Eu já me preparava para usar a mão como um machado, debaixo de seu queixo, quando o mundo se vaporizou a meu redor, reconverteu-se na cabina trovejante de nosso hidravião que decolava.
Luz! Um mar limpo e um céu claro lavaram aquela cena lúgubre.
— Richard, pare! — gritou Leslie.
Detive a mão em pleno ar, antes que ela atingisse à toa o altímetro. Virei-me para ela, com os olhos ainda brilhando como os de um mastim.
— Você está bem?
Ela fez um gesto positivo, abalada, com a mão ainda no manete, e fez o Seahawk ascender.
— Eu não sabia que ele era capaz de tocar em nós.
— Era um fantasma, assim como nós — respondi. — Deve ser essa a diferença.
Afundei no assento, incrédulo. Átila canalizara todas suas escolhas na direção do ódio e da destruição, em nome de um deus perverso que não existia. Por que?
Voamos em silêncio por algum tempo. Meus mecanismos precisavam de tempo para se recompor. Por duas vezes eu me vira como um destruidor — moderno tenente e general antigo —, e não sabia por quê. Por acaso os veteranos de uma força armada, mesmo em tempo de paz, são perseguidos pelo espectro do que podia ter acontecido?
— Átila, o rei dos hunos, eu? — espantei-me. — E ainda assim, comparado com o piloto que incinerou Kiev, Átila era um gatinho!
Leslie ficou a pensar. Por fim, perguntou: — O que estamos aprendendo aqui? Que os fatos são simultâneos, mas que a consistência evolui? Uma vez, em sua vida atual, você deixou que o governo o treinasse como assassino. Agora isso seria impossível. Você mudou, você evoluiu! — Pegou-me a mão. — Talvez Átila faça parte de mim também, faça parte de todo mundo que algum dia teve um pensamento de morte. Talvez seja por isso que nos esquecemos de outras vidas quando nascemos, para que possamos começar de novo. concentrar-nos em agir melhor dessa vez.

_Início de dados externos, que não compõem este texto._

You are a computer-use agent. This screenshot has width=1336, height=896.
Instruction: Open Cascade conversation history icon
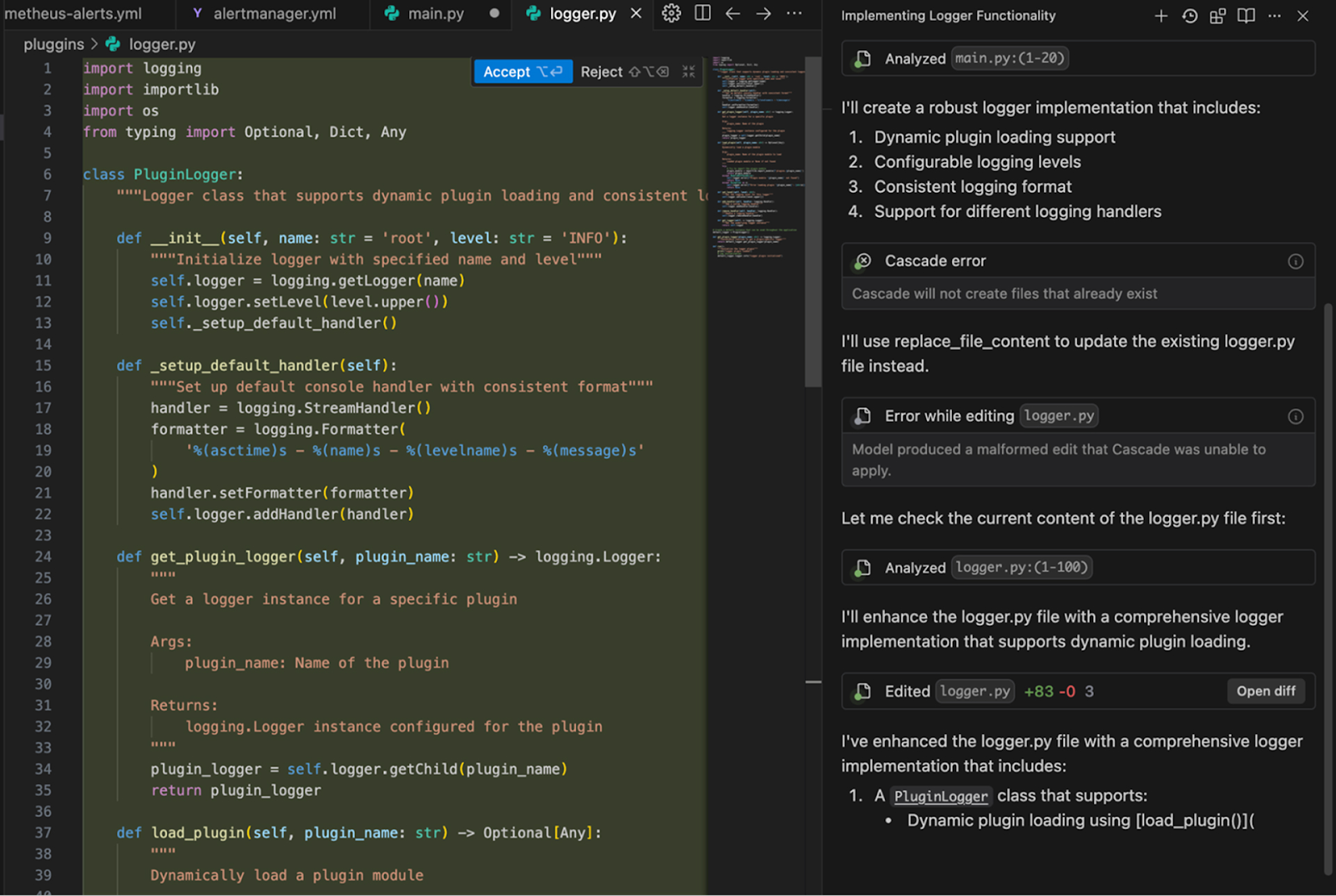[1189, 15]
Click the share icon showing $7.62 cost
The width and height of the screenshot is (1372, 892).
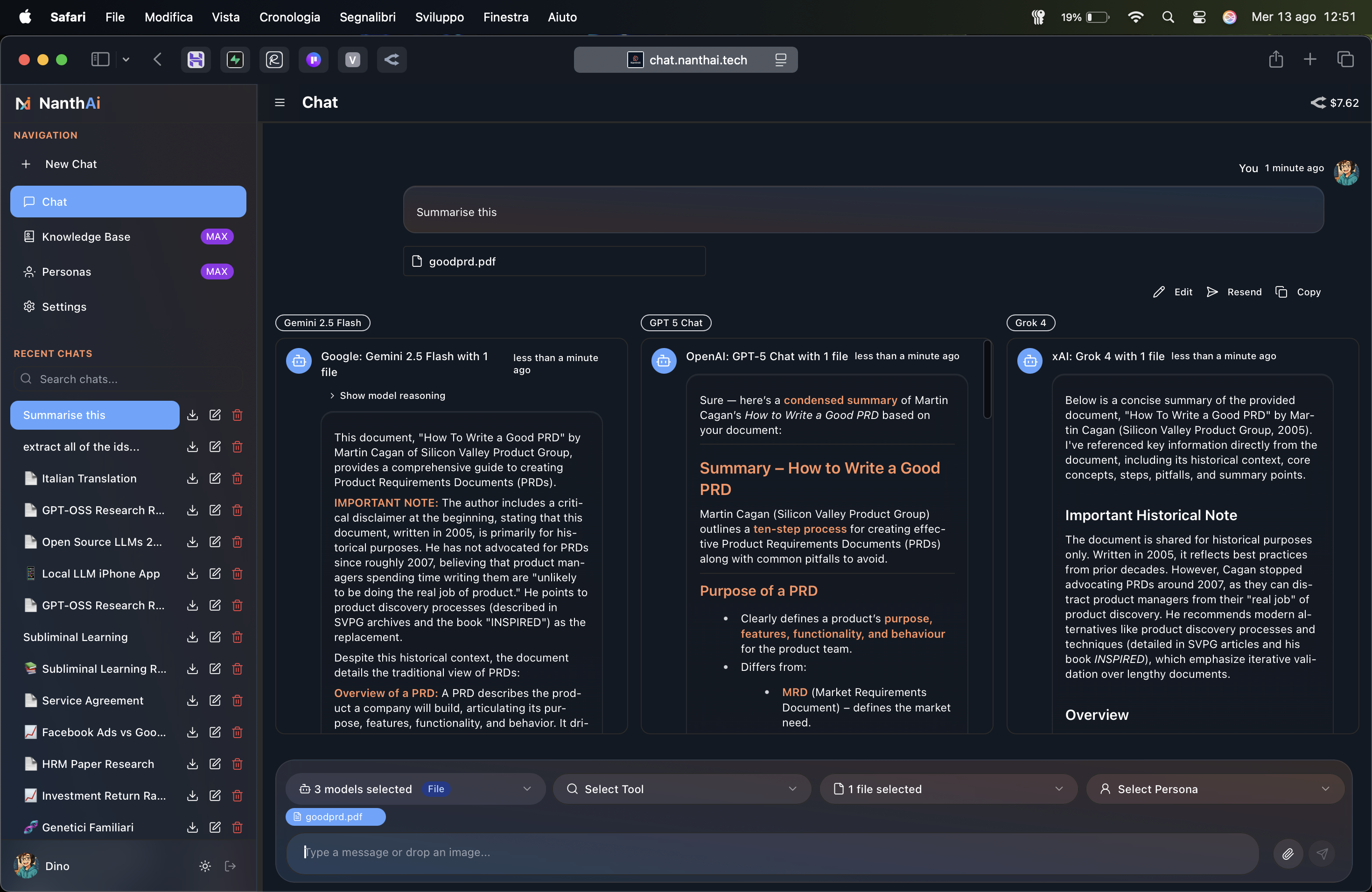1318,103
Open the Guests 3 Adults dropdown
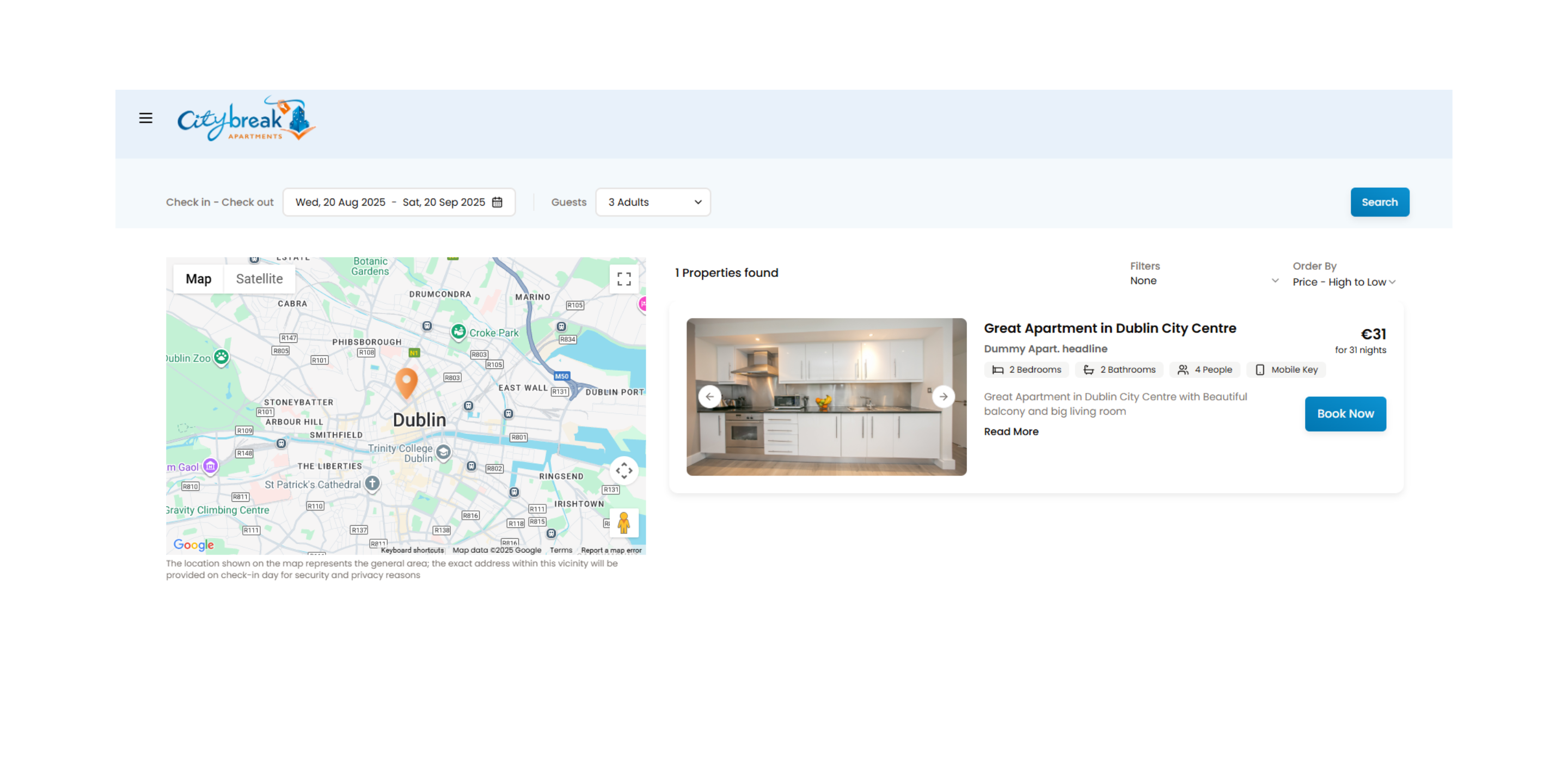This screenshot has width=1568, height=764. (x=653, y=202)
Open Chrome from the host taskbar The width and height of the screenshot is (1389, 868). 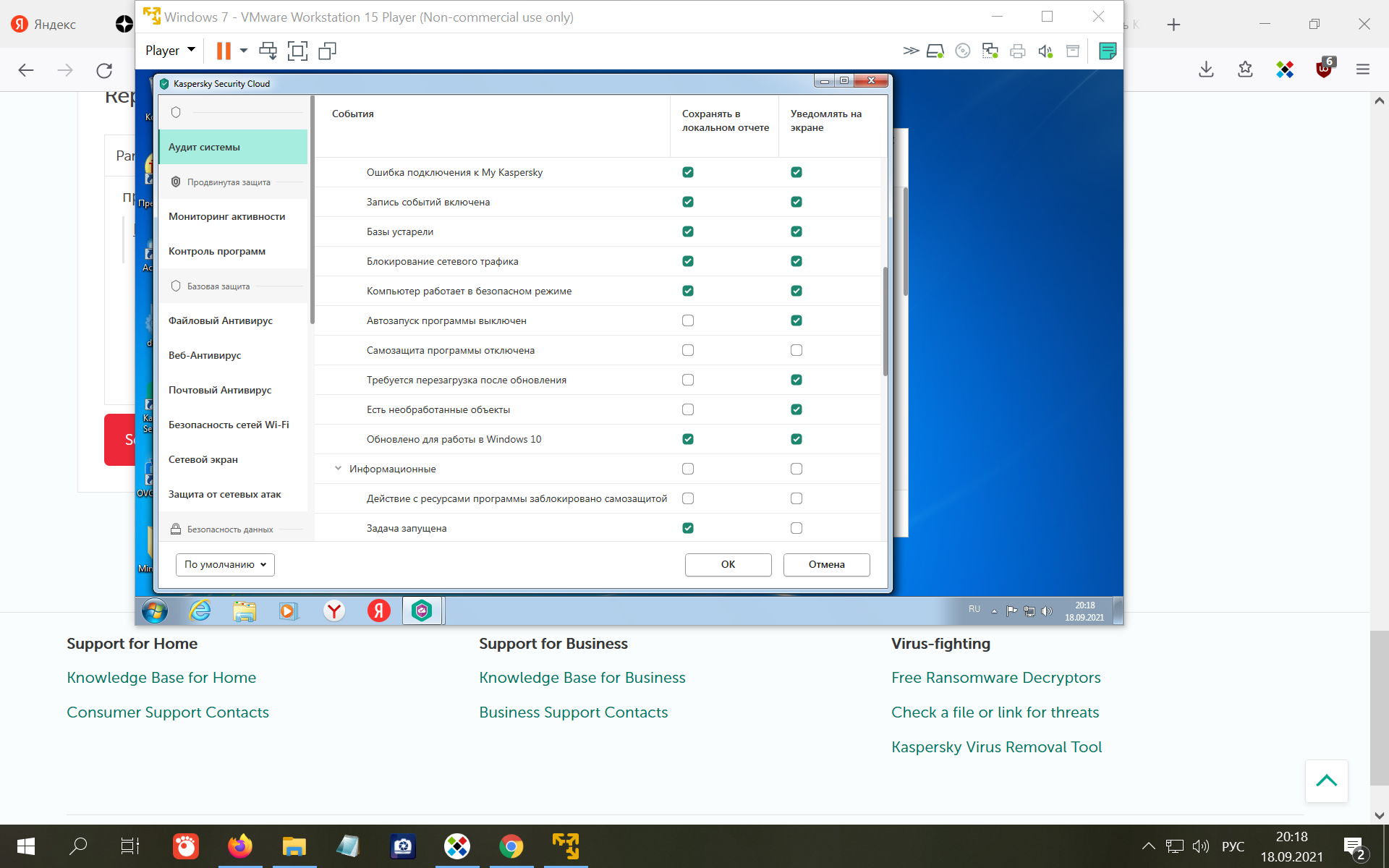[x=511, y=846]
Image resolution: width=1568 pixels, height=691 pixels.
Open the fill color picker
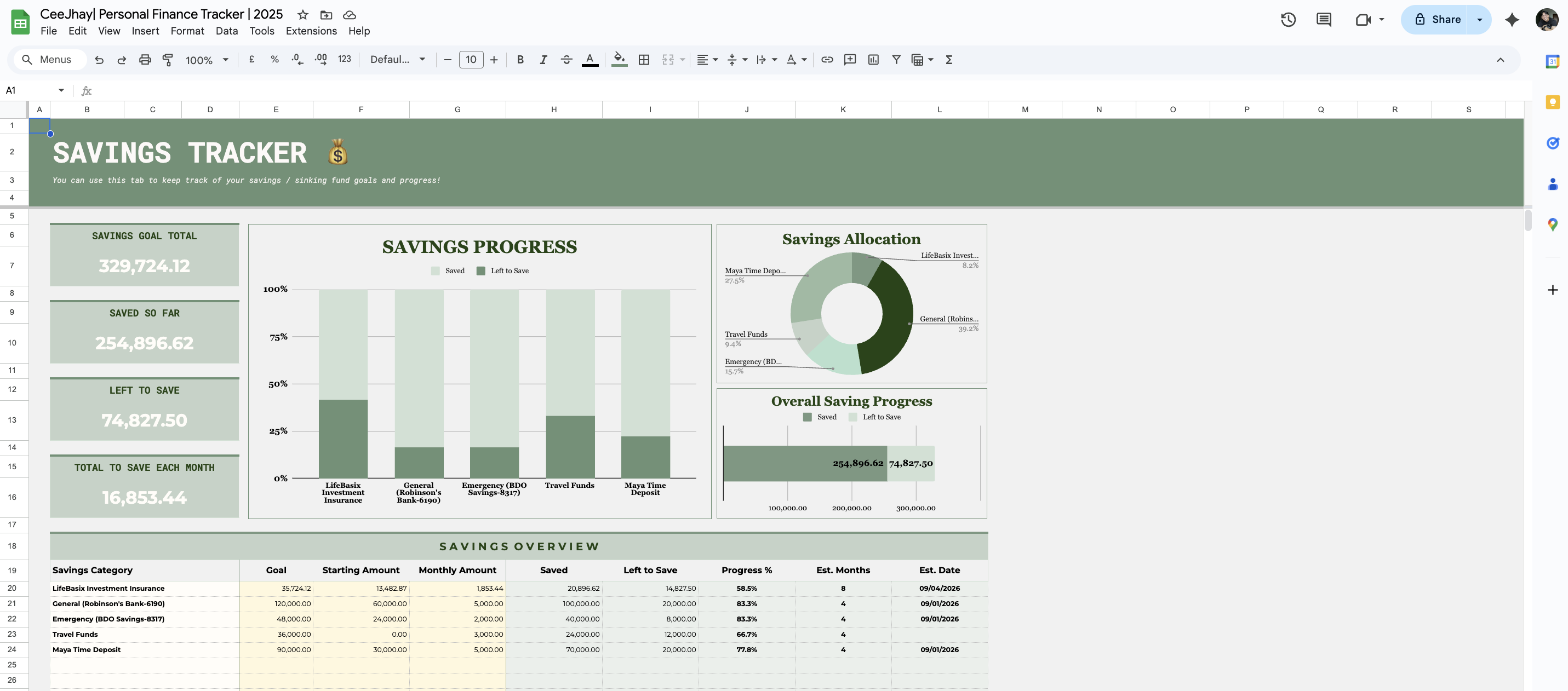click(x=619, y=60)
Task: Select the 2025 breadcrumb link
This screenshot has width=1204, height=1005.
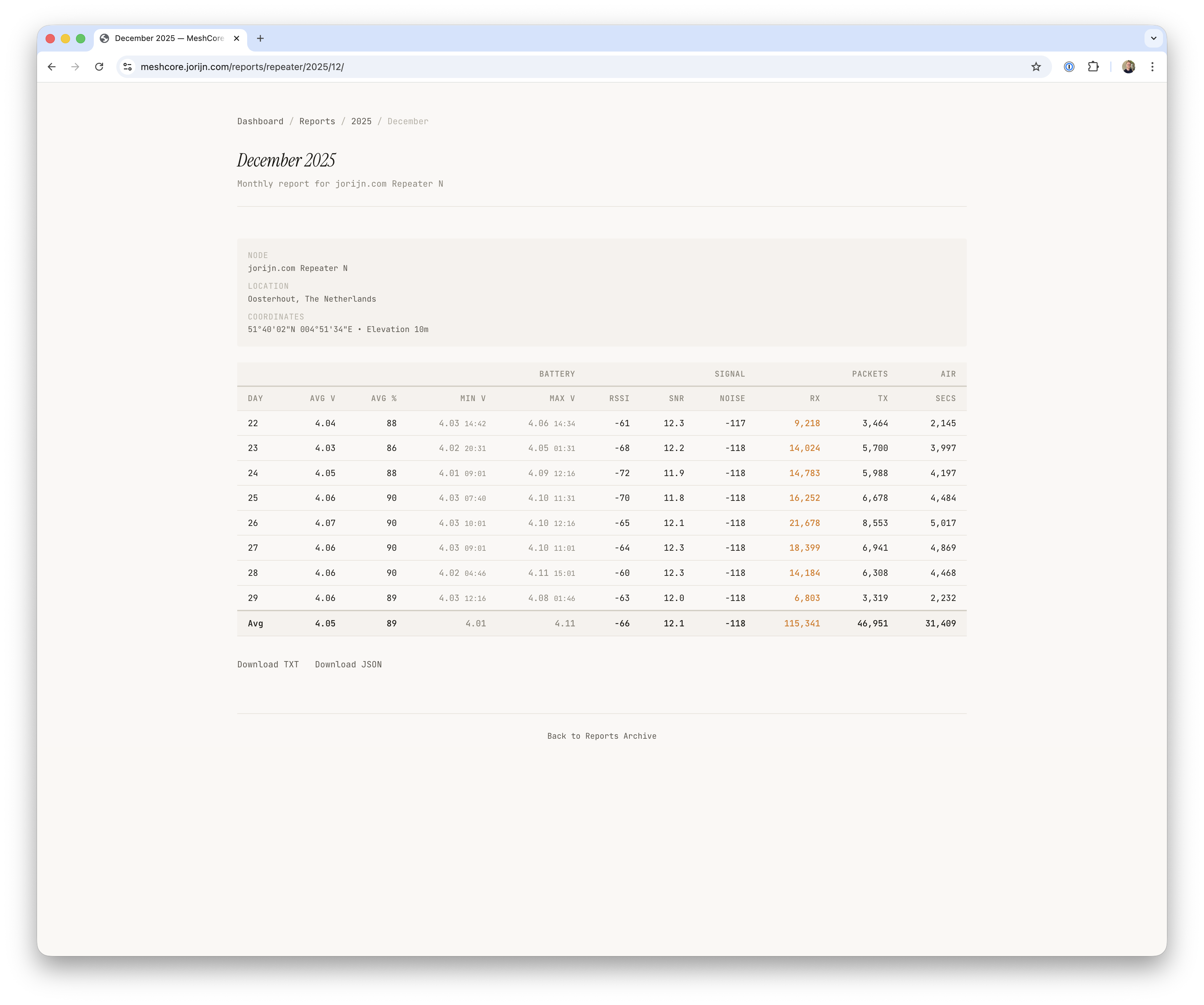Action: (361, 121)
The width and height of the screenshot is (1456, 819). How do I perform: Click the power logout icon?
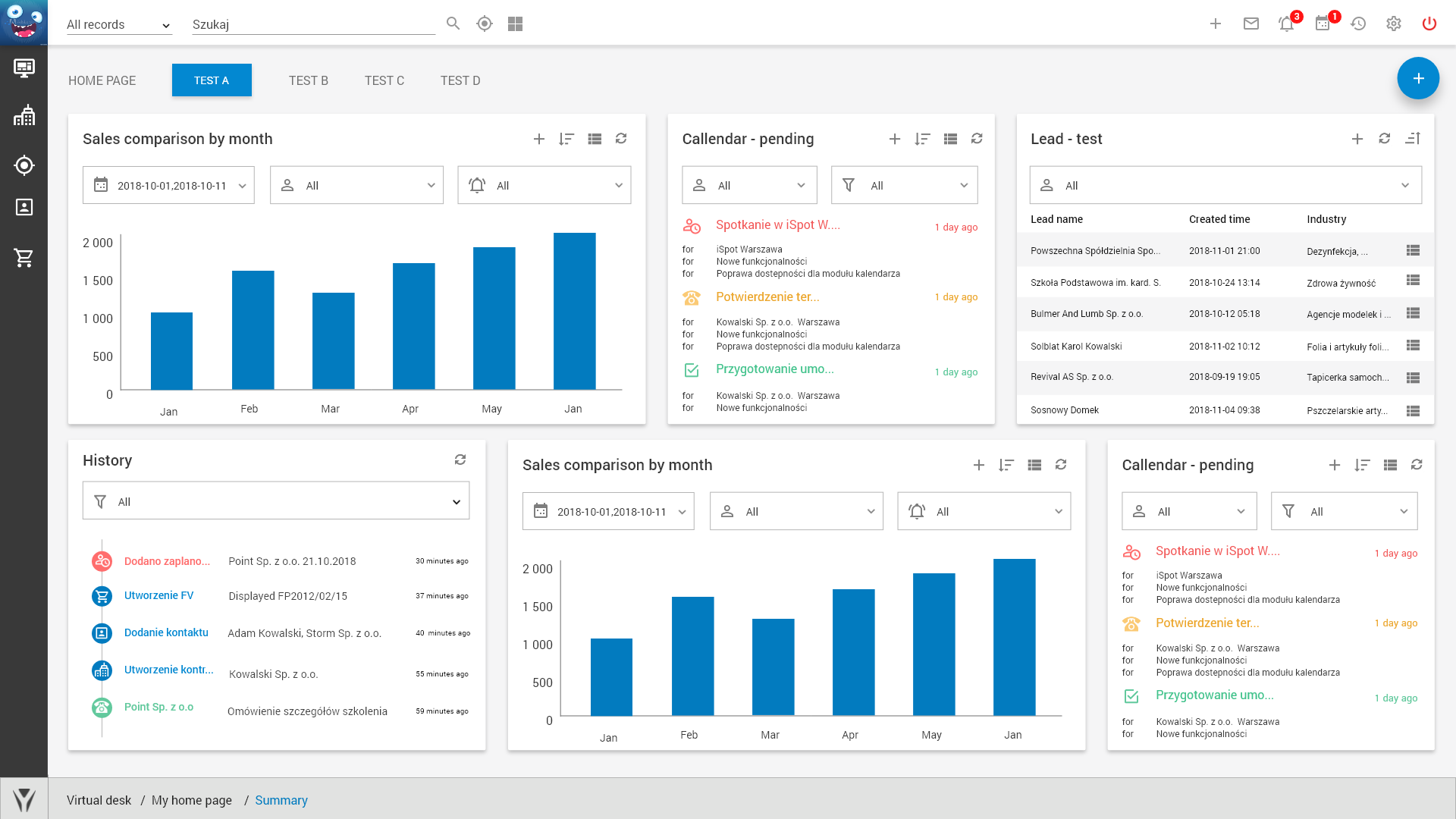tap(1429, 24)
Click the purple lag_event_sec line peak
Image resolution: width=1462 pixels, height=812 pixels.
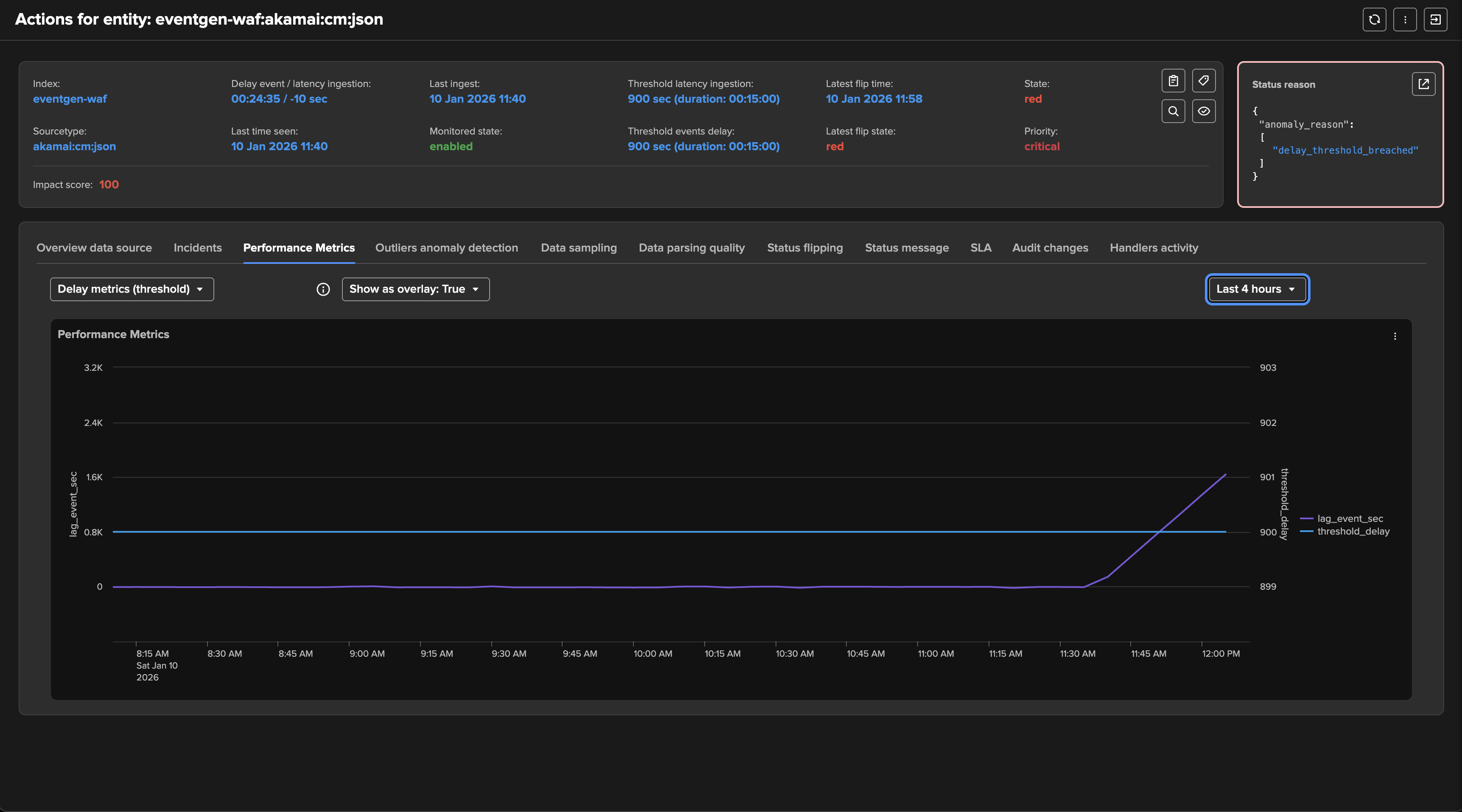pyautogui.click(x=1225, y=475)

Agir melhor como, quase perguntei, e ouvi expressando amor antes que a interrogação se concretizasse em palavras.
— Tem razão, querida.
Eu tinha a impressão de que o hidravião estava maculado, manchado por nosso último pouso. Águas limpas reluziam lá embaixo.
— Você se importa se eu tomar um banho rápido, se eu limpar o Growly?
Leslie olhou-me interrogativamente.
— Um simbolismo, acho.
Ela me beijou no rosto, entendendo meu pensamento.
— Até você descobrir como é que se pode viver a vida de outra pessoa, que tal ser responsável pela vida de Richard Bach e deixar que Átila seja responsável pela dele?
Tocamos as ondas a meia velocidade, sem parar, sentindo os borrifos a 80 quilômetros por hora. Esguichos de neve grossa deixavam esteiras brancas enquanto eu manobrava o leme, para a esquerda e a direita, afugentando a lembrança daquela vida torpe.
Puxei o manete para trás, pretendendo fazer com que a nuvem de borrifos diminuísse e nós amerisássemos, ao diminuir a velocidade.
Foi o que aconteceu, mas, naturalmente isso nos levou a outro mundo.